According to Afro-Brazilian scholar and activist Lélia Gonzalez, Black Brazilian women, especially the “Mãe Preta/Black Mammy” in her capacity as a family caregiver, played a significant role in reshaping the Portuguese language and preserving African cultural values in Brazil.

They Africanized the Portuguese language and taught it by turning it into “Pretuguês” (a wordplay meaning Black (Preto) Portuguese). This means that the language of dominance was subverted and re-signified to mark the presence and resistance of Black people in Brazil.

Considering the specific aspects of Afro Brazilian use of the Portuguese language, this program is designed to teach Pretuguês for immigrant children & help family members, caregivers, and immigrant children connect to and embrace their identity as heirs to the African diaspora in Brazil/ South America. 

This is an initiative for Black Brazilian immigrants in the U.S. Registration is required through the form below (in Portuguese).

More information & Registration

FACILITATORS

Helen Santos is an educator who has been immersed in the world of Heritage Language since 2011 and certified in the area since 2014. She has a B.A. in Literary Studies from Universidade Federal de Minas Gerais where she also specializes in Second Language Acquisition. She has been a regional representative of the American Organization of Teachers of Portuguese (AOTP) since May 2020.

Leonora Souza Paula is a professor of Literary Studies at Michigan State University. She has a Ph.D. in Comparative Literature from the University of California San Diego, an M.A., and a B.A. in Literary Studies from Universidade Federal de Minas Gerais. Leonora is certified in Language and Cultural Acquisition for Heritage Learners of Portuguese. She is coordinator of Kilomba Collective.

## SUPPLIED RECORDS

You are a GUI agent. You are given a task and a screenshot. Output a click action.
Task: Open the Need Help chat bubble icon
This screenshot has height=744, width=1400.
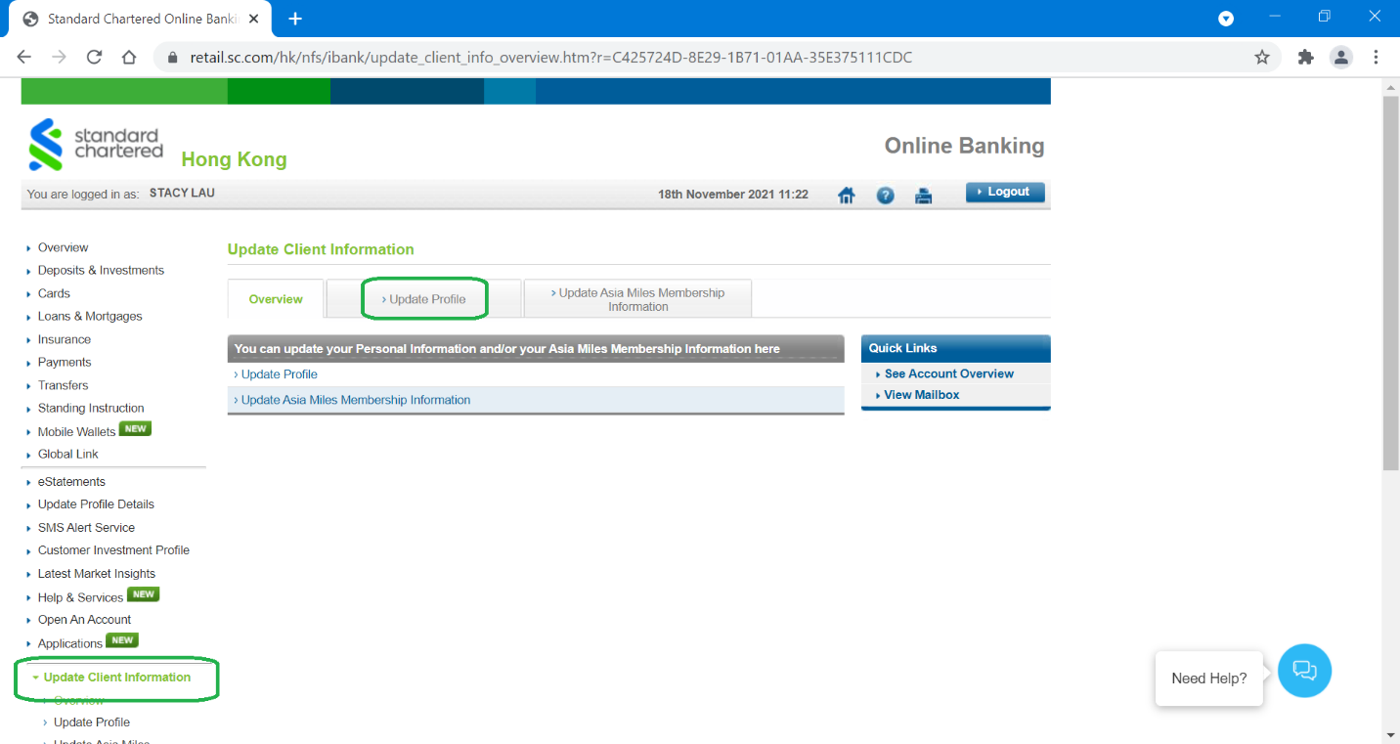pyautogui.click(x=1304, y=671)
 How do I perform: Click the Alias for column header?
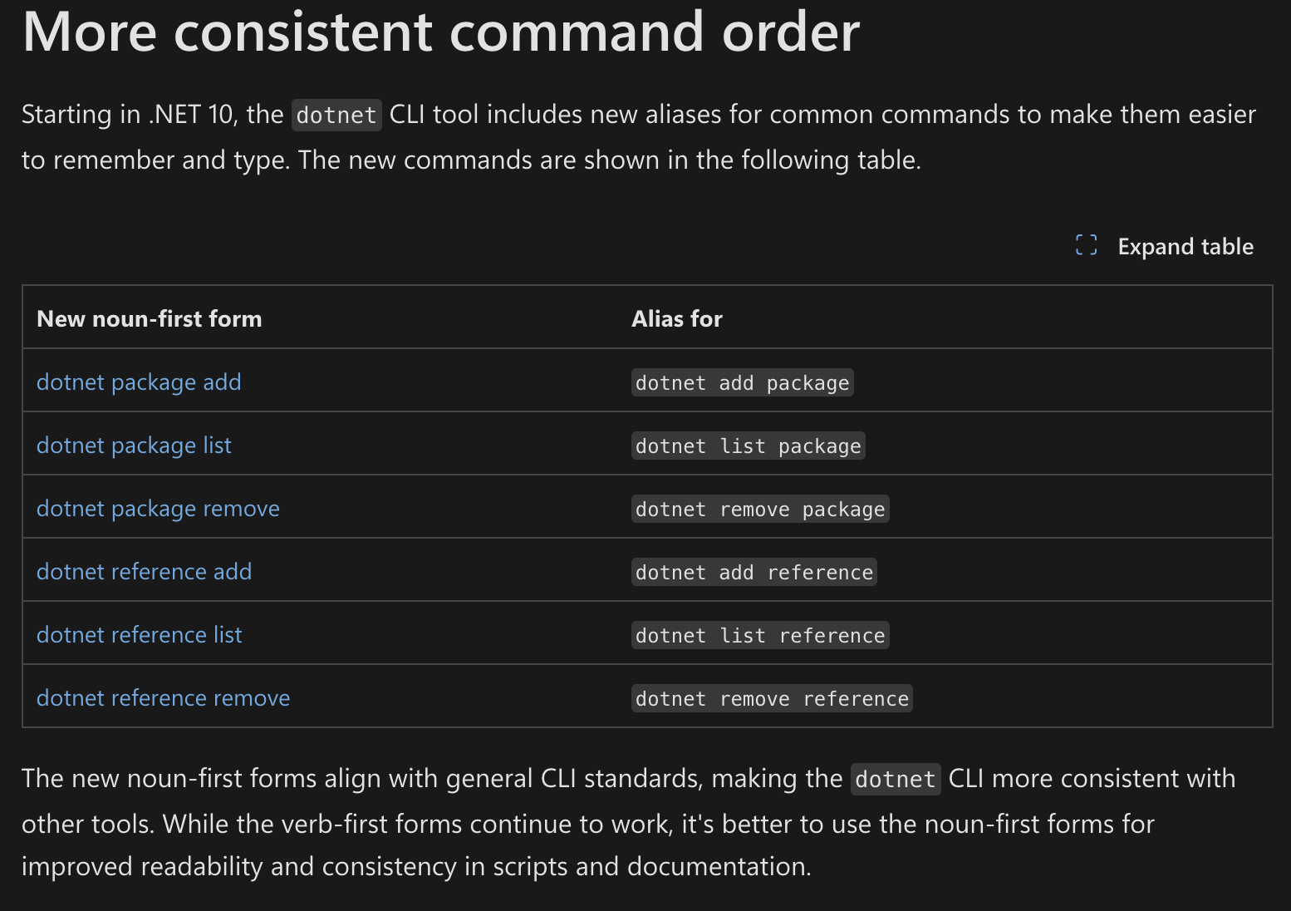pos(676,319)
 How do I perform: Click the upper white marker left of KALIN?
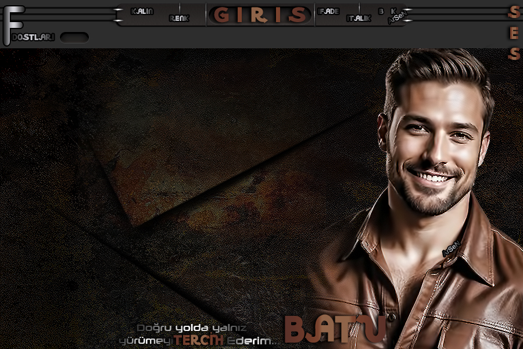click(119, 10)
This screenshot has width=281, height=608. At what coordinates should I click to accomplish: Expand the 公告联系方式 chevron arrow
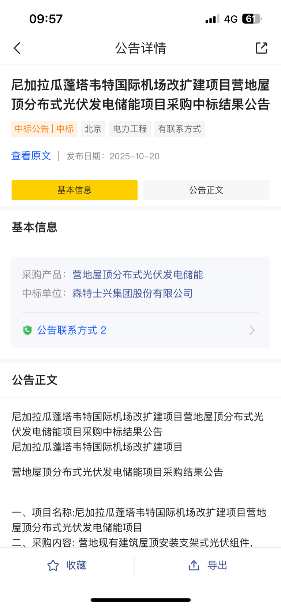click(252, 331)
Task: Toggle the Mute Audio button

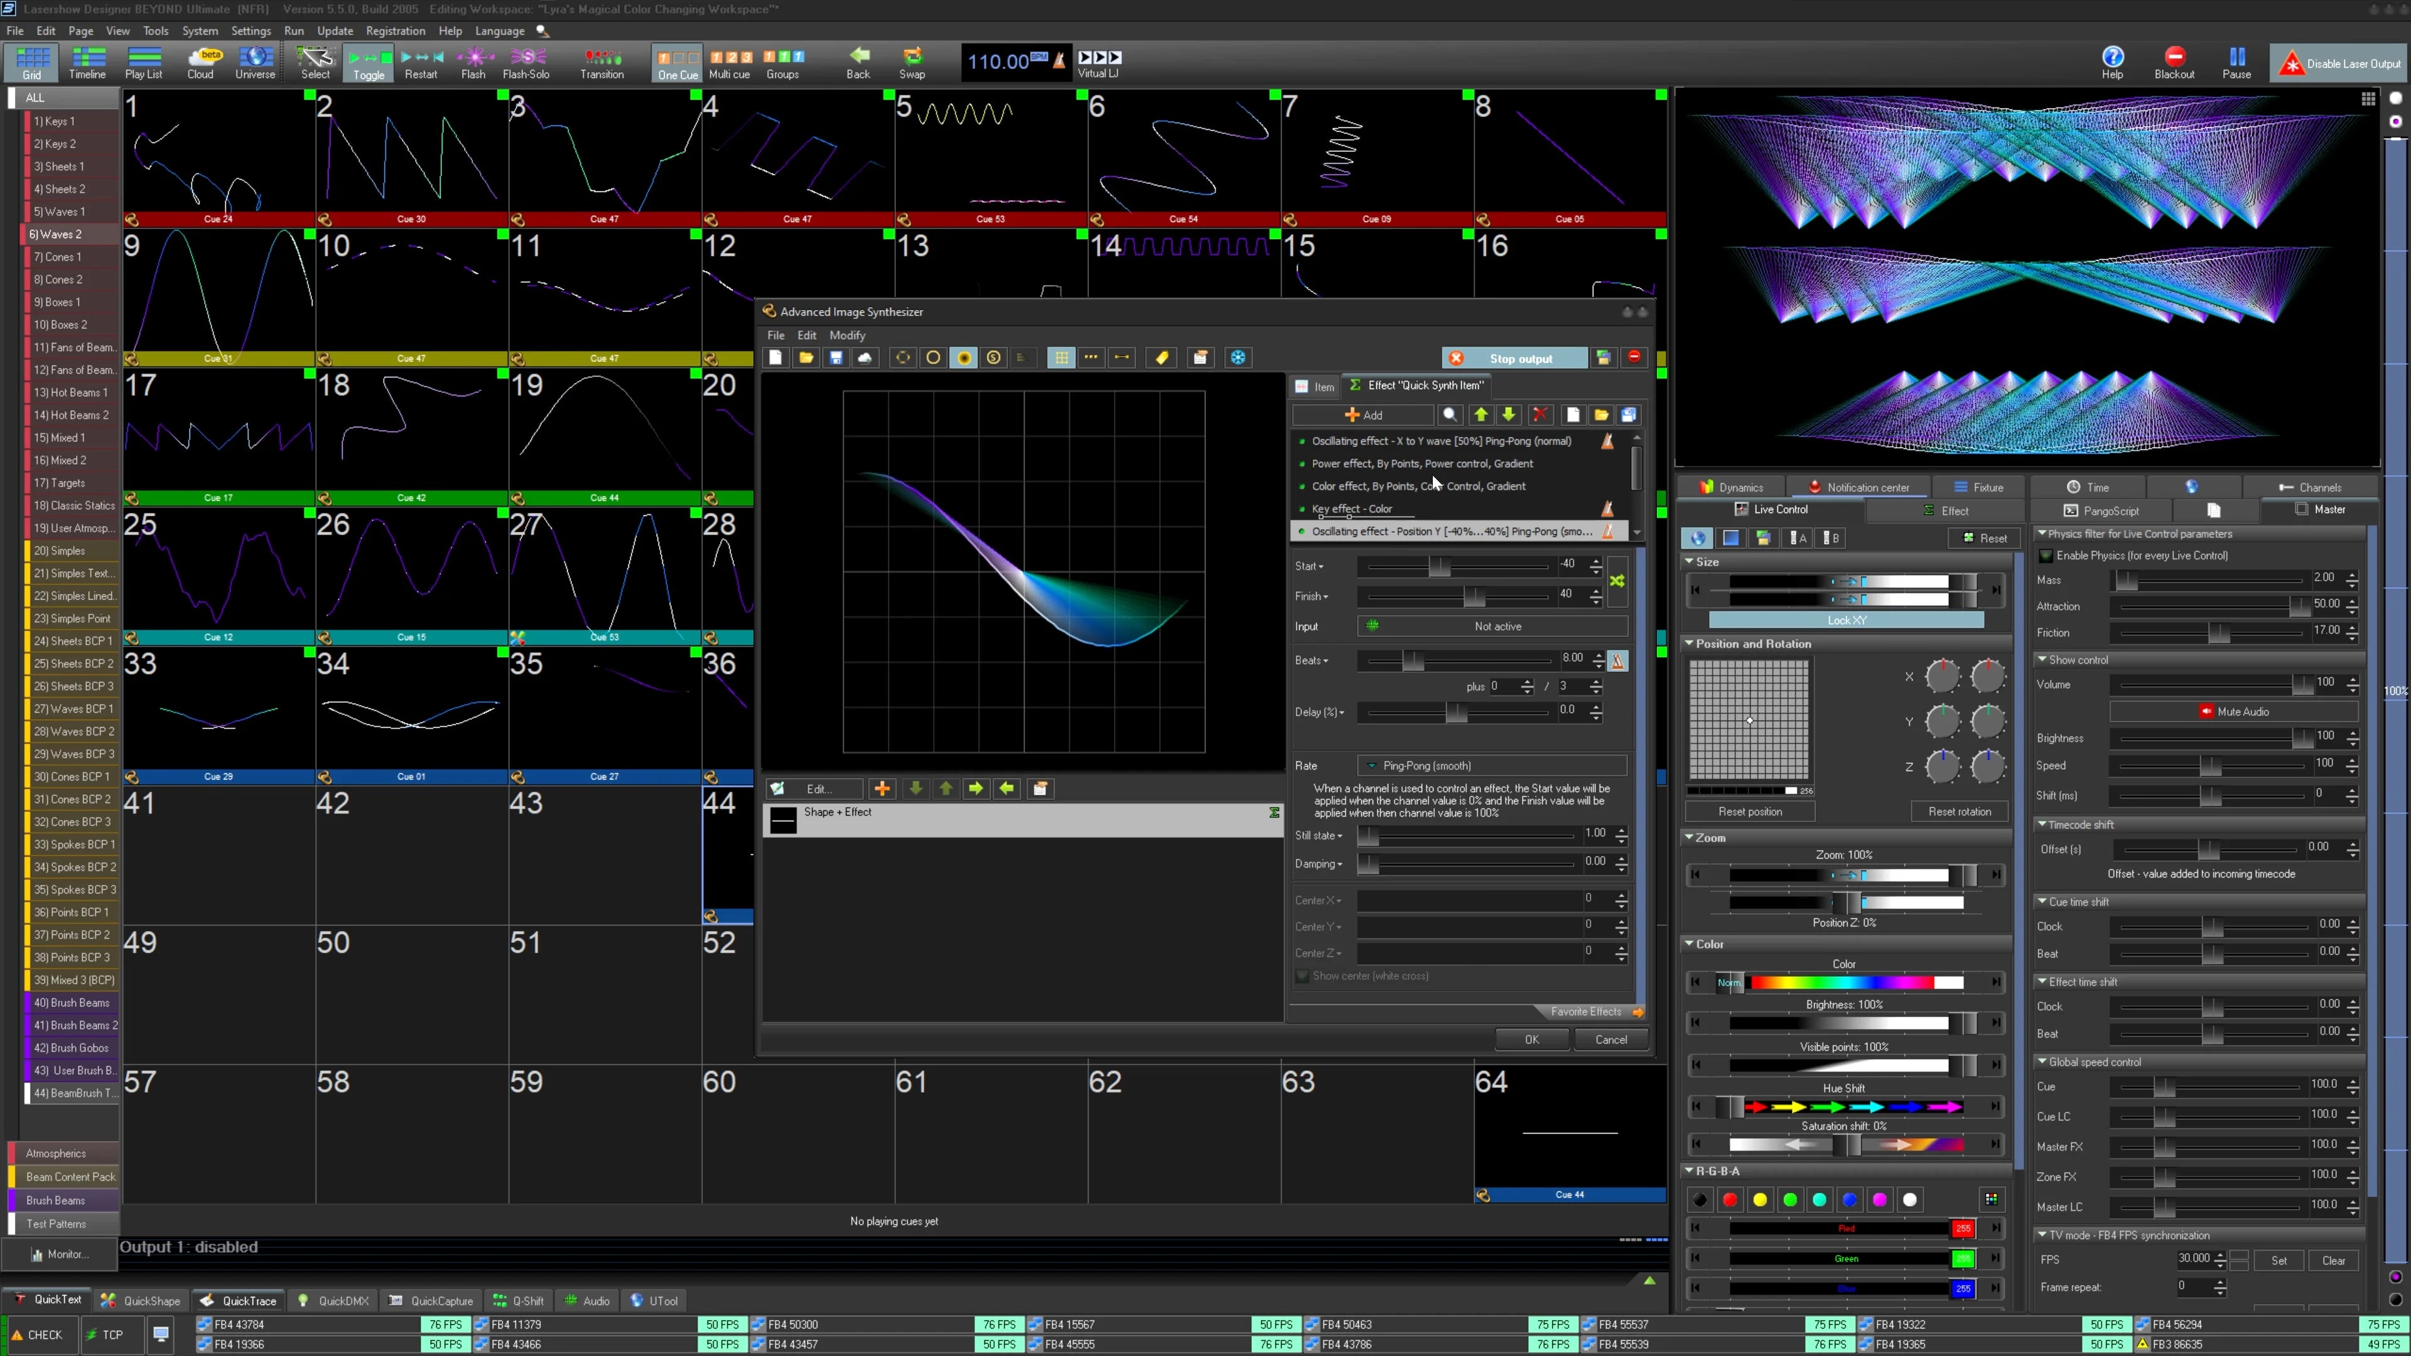Action: pyautogui.click(x=2233, y=711)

## EXERCISE GOAL
Continue the Pretuguês program announcement from the point where it stops.

## FINAL RESULT
Luana Reis is a PhD student in Literature at the University of Pittsburgh. Master in Language and Culture from the Federal University of Bahia (UFBA). She served as a Portuguese Teaching Assistant (Fulbright FLTA Program) and a Lecturer (Leitorado Program) at the University of Pittsburgh. She received the award for excellence in teaching Portuguese in the United States from the American Organization of Teachers of Portuguese (AOTP) in 2017. She is coordinator of Kilomba Collective. 

Kilomba Collective is a collective dedicated to centering the perspective and realities of Black Brazilian people, especially Black women and girls in their multiple identities, in the international scenario, connecting with other Black women's movements in the African Diaspora. We do so by developing advocacy, community building, and international solidarity actions on issues around social justice, gender equality, and human rights.